Qui trascorre altri due anni, dove si consacra come uno dei migliori giovani talenti della sua generazione e di quella del calcio francese.

Finché un giorno arriva la chiamata che non ti aspetti, quella che ti fa rivalutare tutte le sofferenze e i momenti in cui hai pensato di non farcela, ti fa sentire stupido per aver pensato che no, non ce l'avresti mai fatta. E invece eccola qua.

Il Real Madrid lo vuole, e subito, versando 50 milioni di euro nelle casse del Lione. Mendy sbarca nel club più prestigioso del mondo e ci impiega pochissimo a diventare titolare sulla fascia sinistra.

Con il numero di presenze incrementano anche la fiducia nei propri mezzi e, dettaglio da non trascurare, il numero di trofei che riesce a mettere nella propria bacheca.

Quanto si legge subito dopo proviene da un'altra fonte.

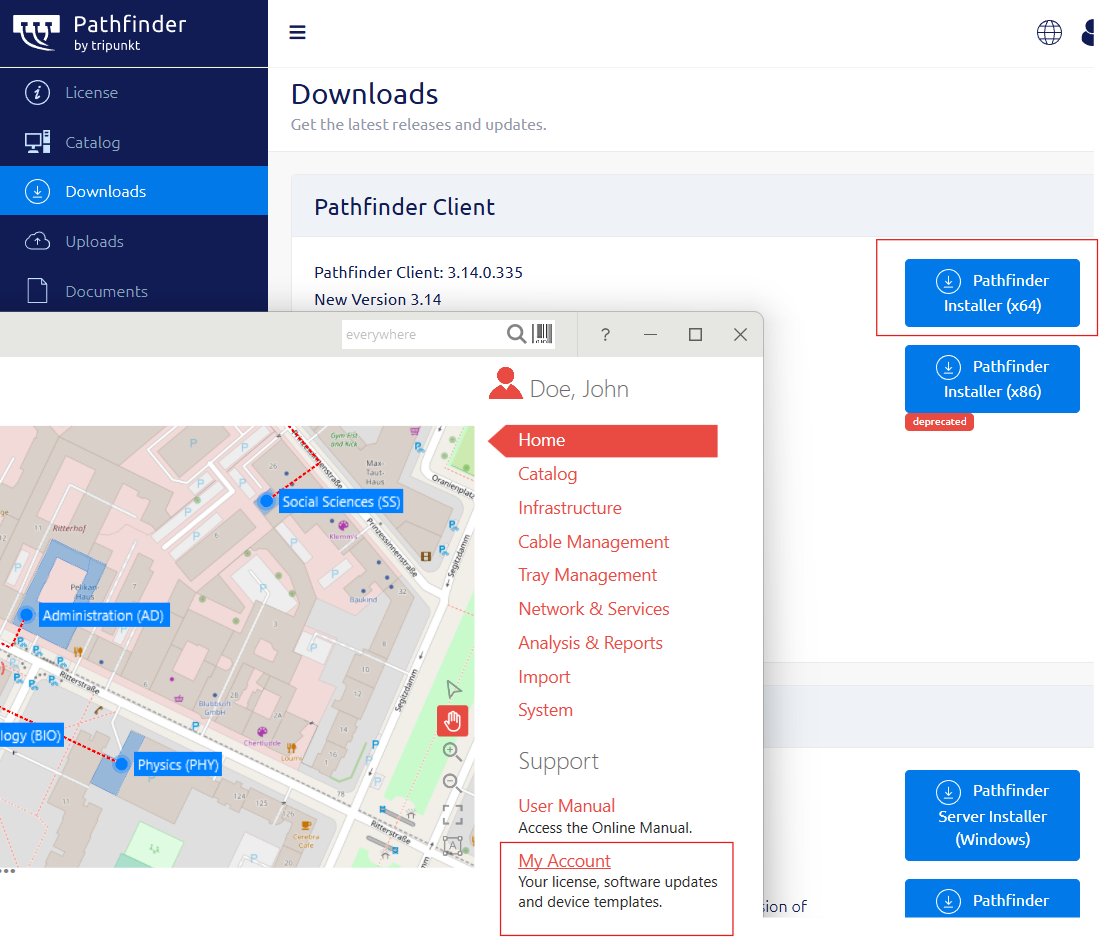Go to Cable Management section
The height and width of the screenshot is (937, 1099).
point(593,542)
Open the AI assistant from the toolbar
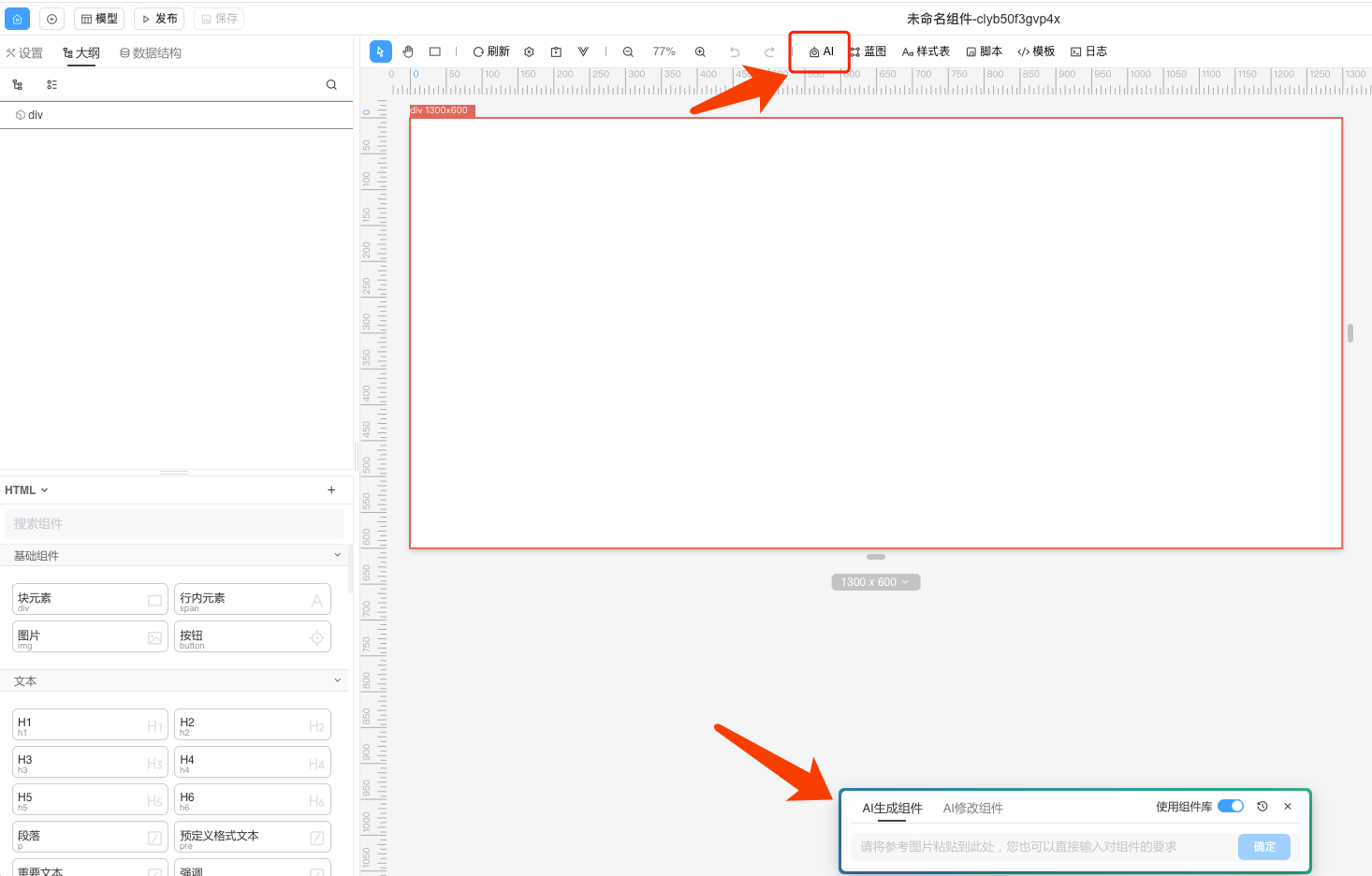1372x876 pixels. point(821,51)
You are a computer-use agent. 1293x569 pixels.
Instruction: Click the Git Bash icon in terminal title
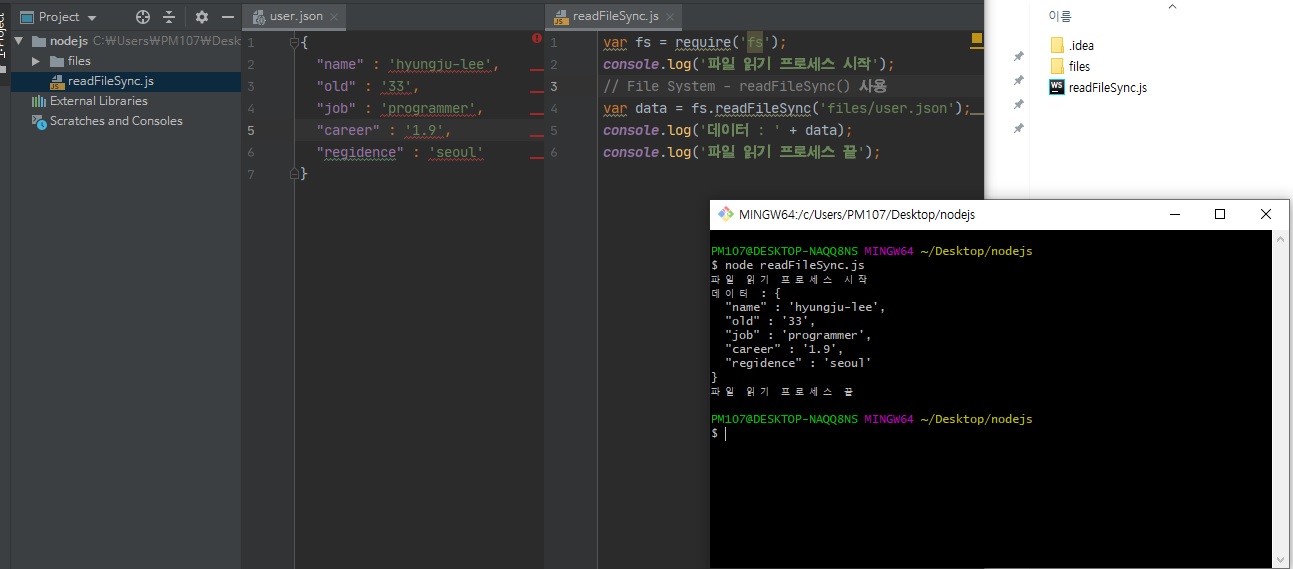(725, 214)
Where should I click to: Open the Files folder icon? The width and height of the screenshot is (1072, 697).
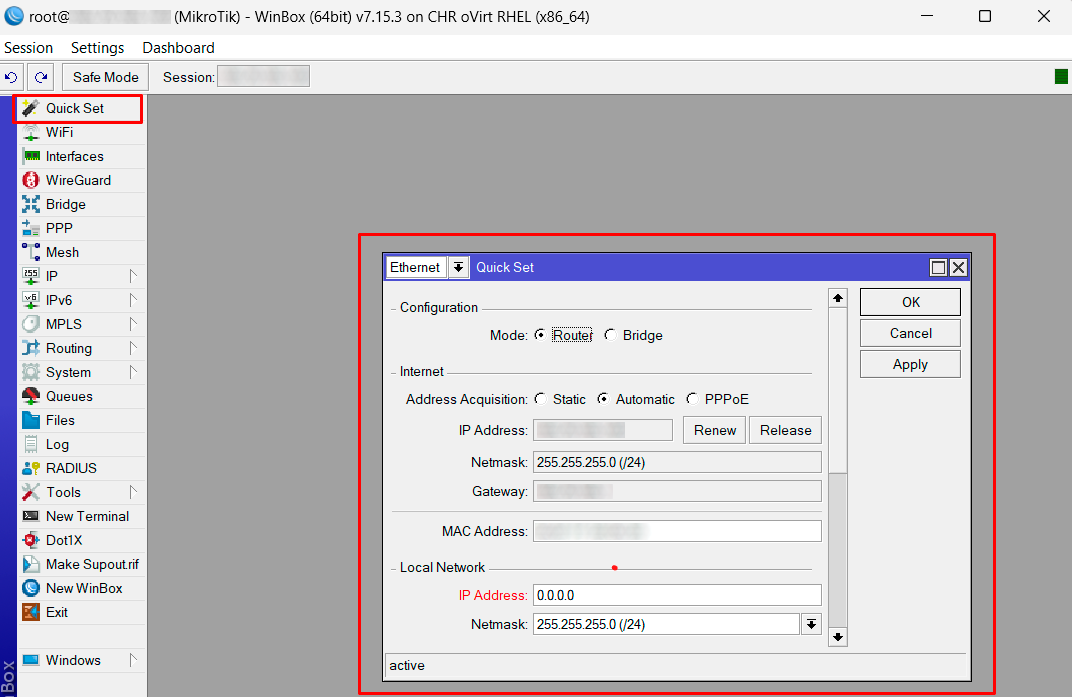(30, 420)
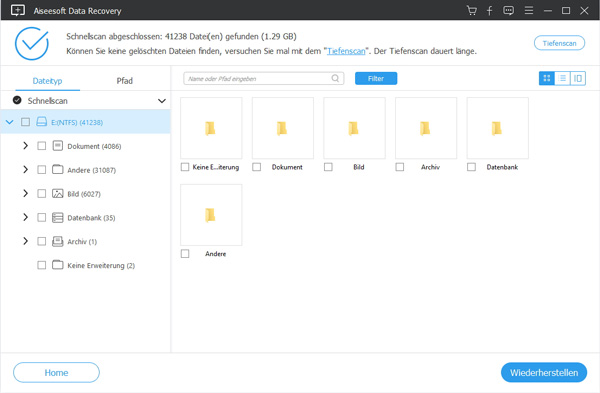Click the Facebook icon in title bar
The height and width of the screenshot is (393, 600).
coord(489,10)
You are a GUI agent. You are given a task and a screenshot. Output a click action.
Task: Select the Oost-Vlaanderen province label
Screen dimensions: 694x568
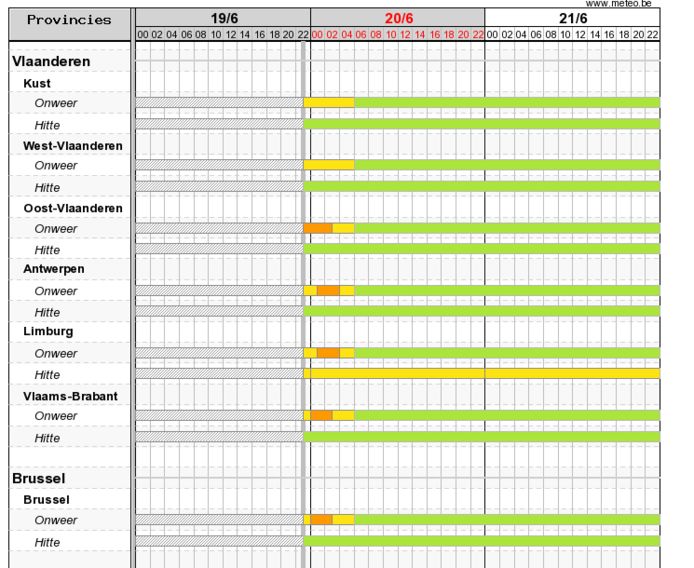[73, 208]
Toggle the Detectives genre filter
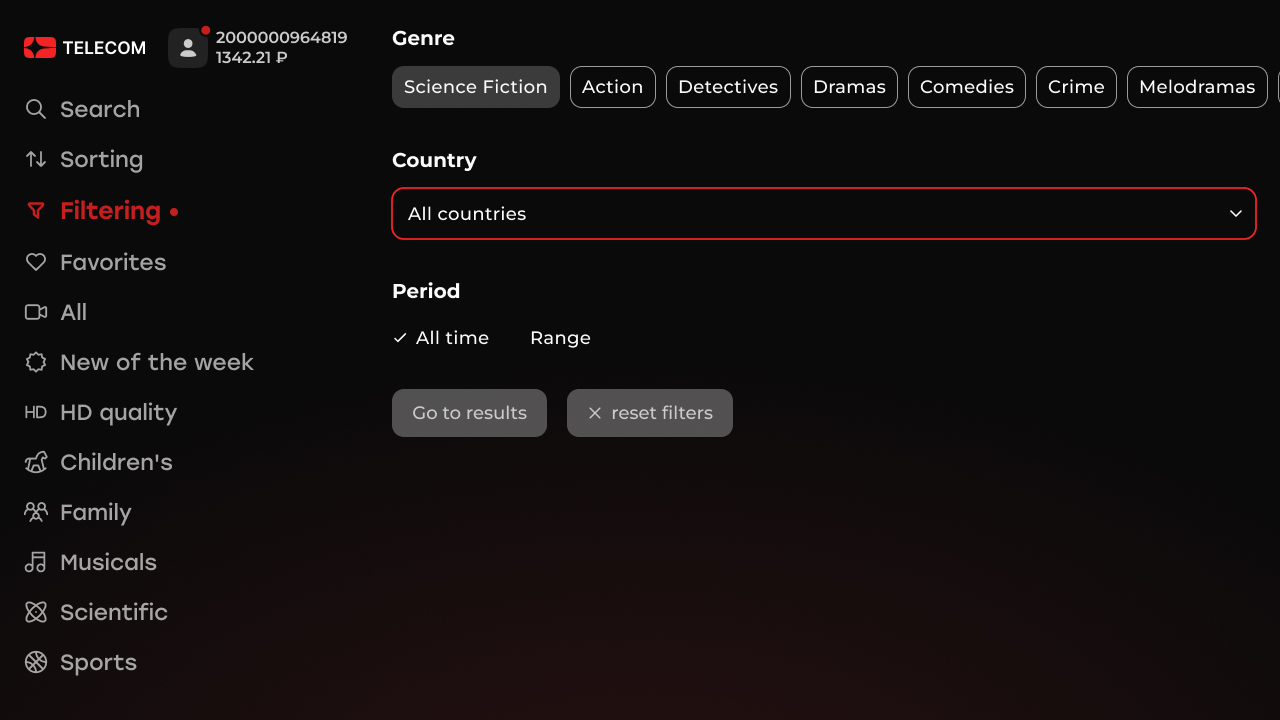 [x=728, y=87]
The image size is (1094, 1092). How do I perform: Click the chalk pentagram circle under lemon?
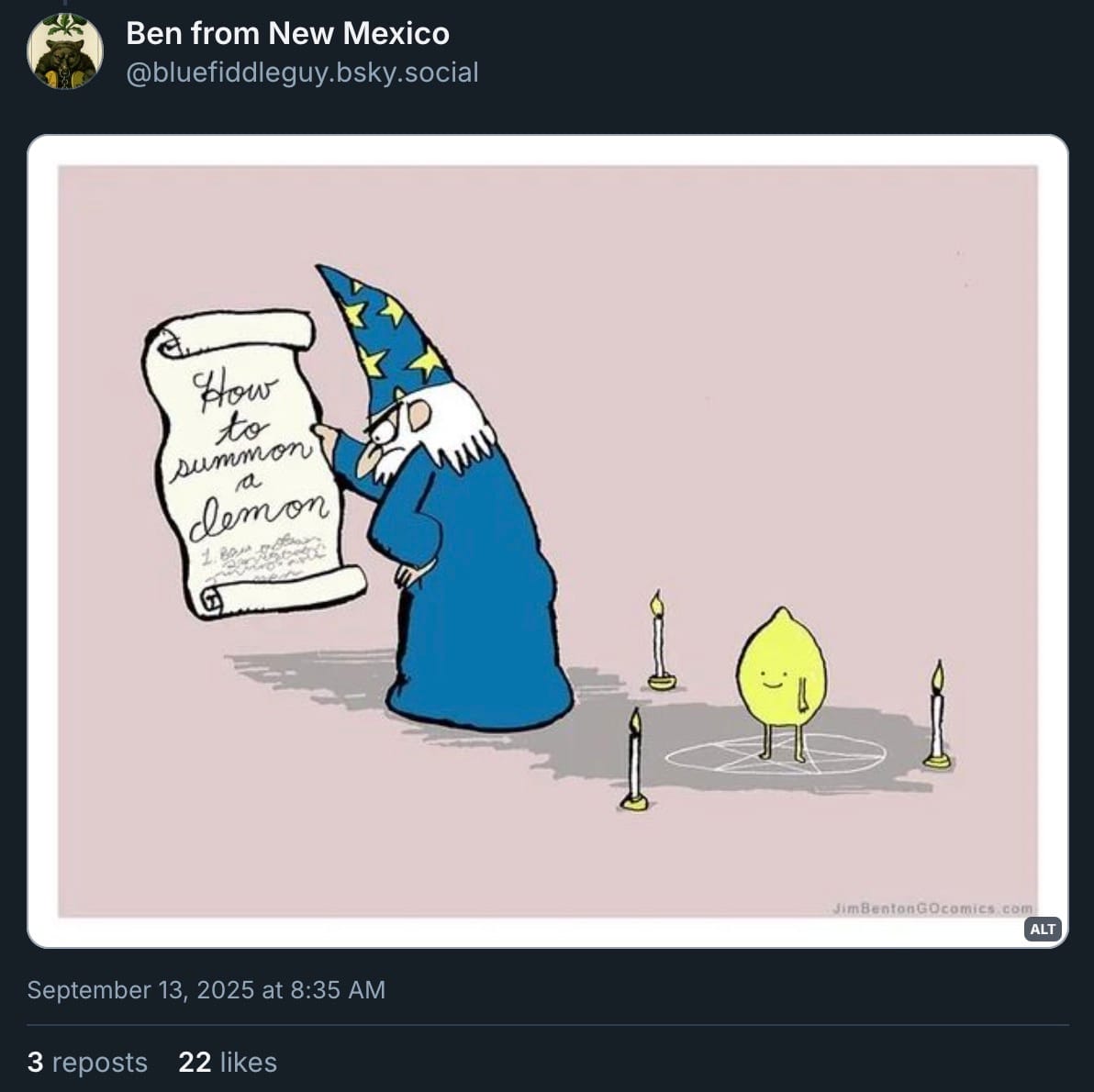pyautogui.click(x=776, y=754)
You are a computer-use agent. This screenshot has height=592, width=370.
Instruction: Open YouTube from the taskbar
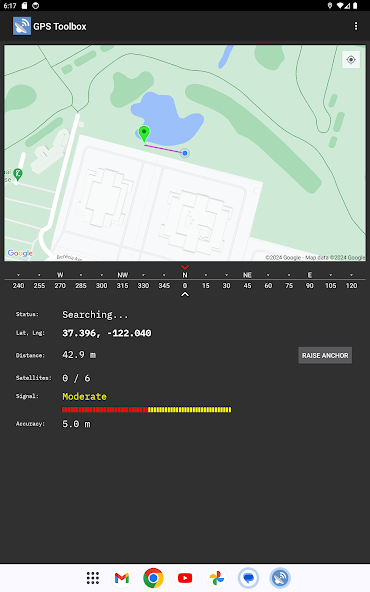coord(185,578)
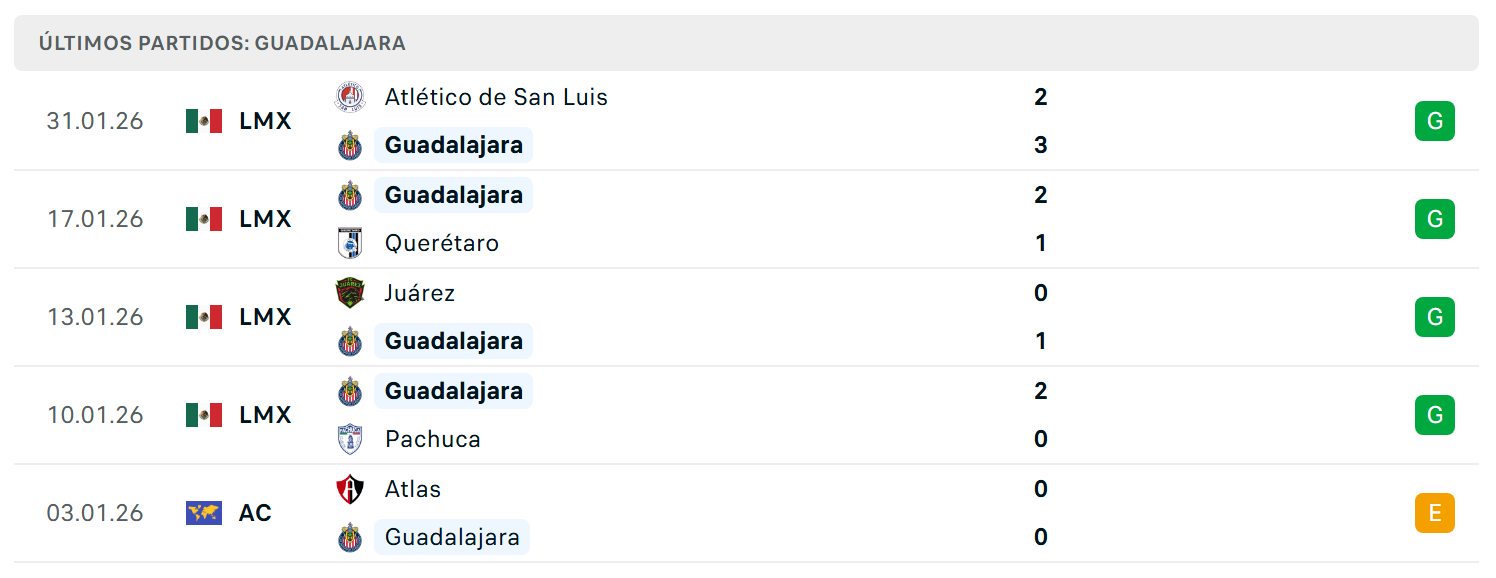Click green G badge for 13.01.26 match
The height and width of the screenshot is (578, 1496).
pyautogui.click(x=1435, y=317)
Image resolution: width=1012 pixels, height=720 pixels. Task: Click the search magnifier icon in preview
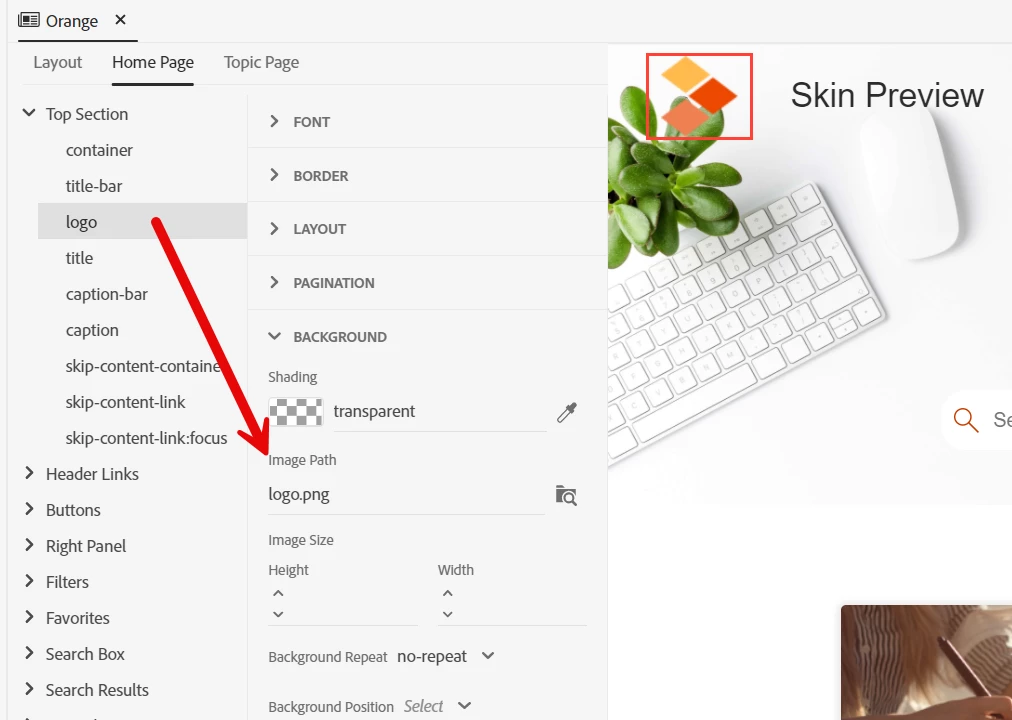[x=966, y=420]
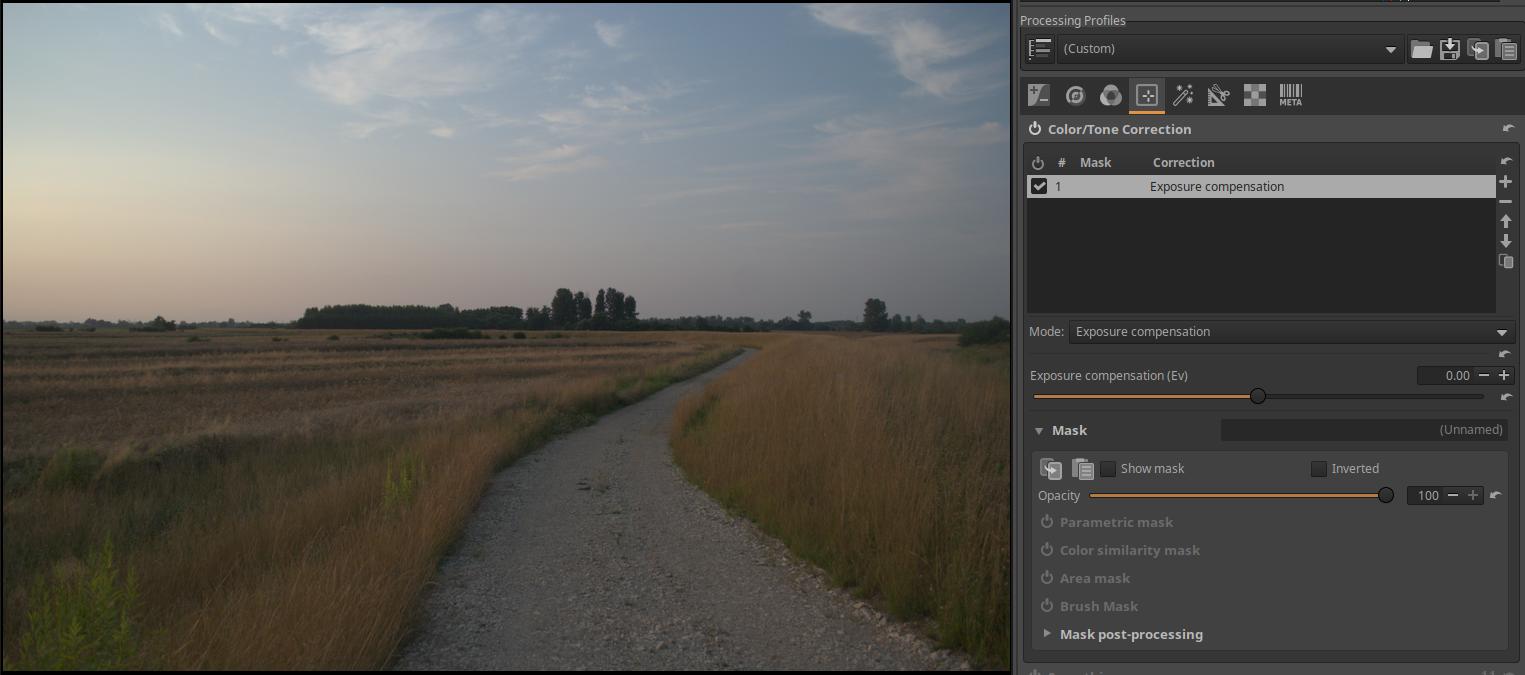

Mendy vince la Liga nel 2022 e scrive un pezzo di storia con Ancelotti, che è diventato il primo allenatore a portare a casa tutti e 5 i principali campionati europei.

Ma è il 28 maggio dello stesso anno che per il francese avviene la cosiddetta chiusura del cerchio. Con l'1-0 firmato da Vinicius nella finale di Parigi, il Real Madrid batte il Liverpool e porta a casa la Champions League.

E' la quattordicesima per il club madrileno, la prima per Mendy. Il sogno coltivato fin da bambino, che lo ha coccolato sì ma anche tormentato nei giorni più bui della convalescenza post operatoria, finalmente smette di essere nebuloso e assume i contorni ben definiti di una coppa bella e pesante con due grossi manici.

Quella corsa spasmodica verso il vertice, che lo ha visto cadere, fermarsi, rialzarsi, cadere nuovamente fino al rischio di fermarsi una volta per tutte, finalmente è arriva al traguardo.

Dalla sedia a rotelle al tetto d'Europa, il passo non è poi così breve.